TO DO
Revise the records starting at the line that contains "You are a computer-use" and ending after the line that contains "Instruction: Select the $857.33 balance cell": replace "Select" with "Choose" and reproduce those lines with nothing else altered.

___ PROVIDED RECORDS

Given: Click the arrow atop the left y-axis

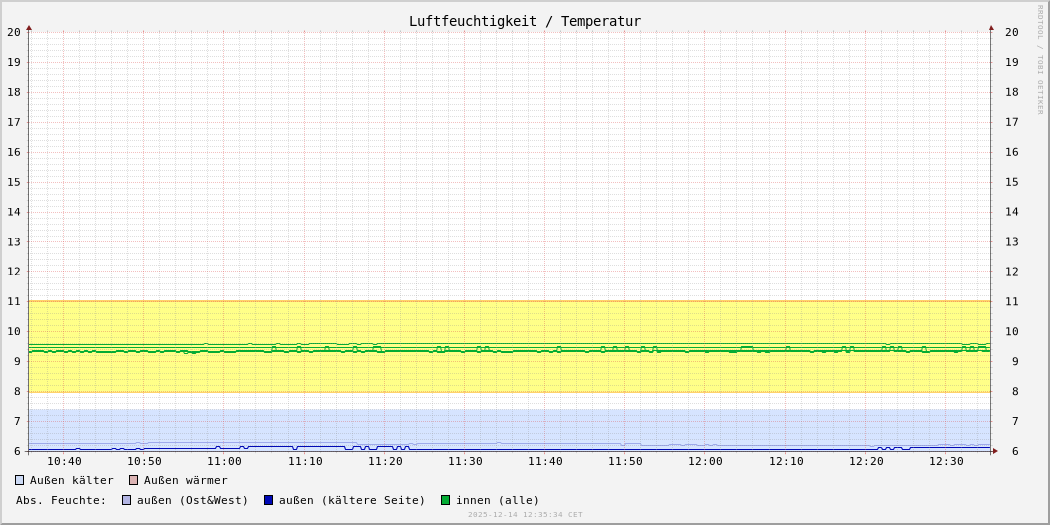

______
___ PROVIDED RECORDS

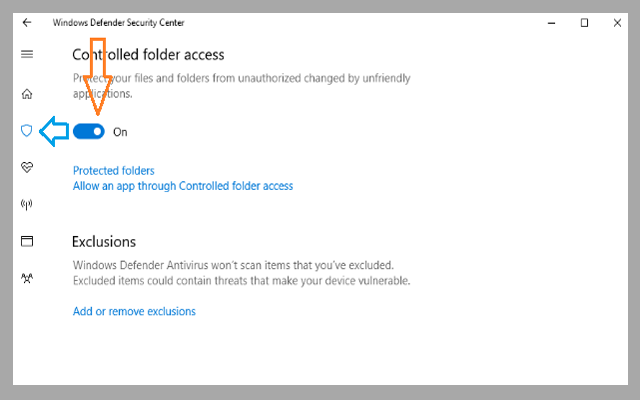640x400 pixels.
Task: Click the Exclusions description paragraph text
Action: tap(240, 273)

______
___ PROVIDED RECORDS

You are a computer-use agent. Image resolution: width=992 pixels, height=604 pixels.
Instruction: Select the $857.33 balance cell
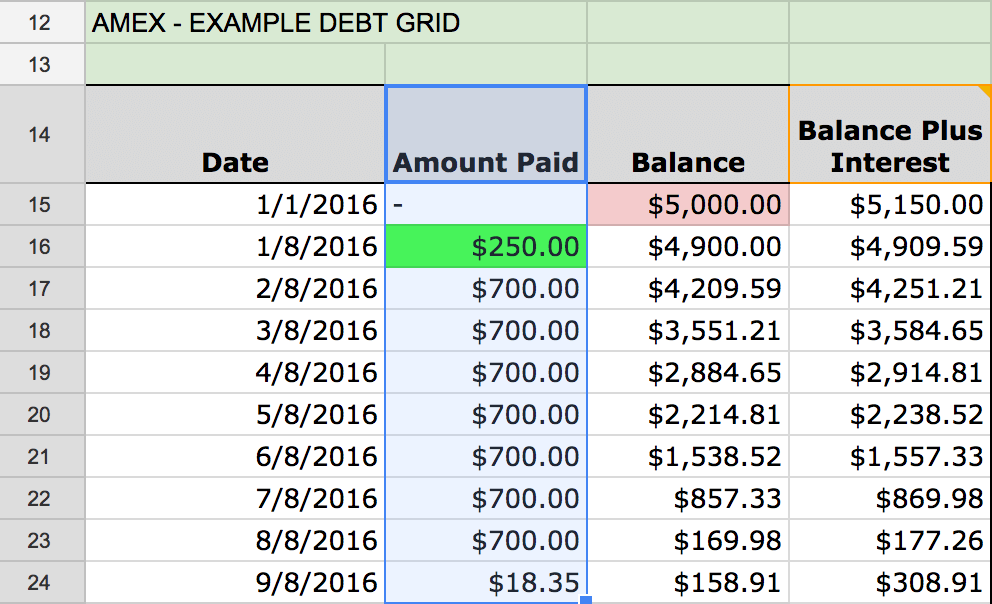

______

RESULT
You are a computer-use agent. Image resolution: width=992 pixels, height=604 pixels.
Instruction: Choose the $857.33 balance cell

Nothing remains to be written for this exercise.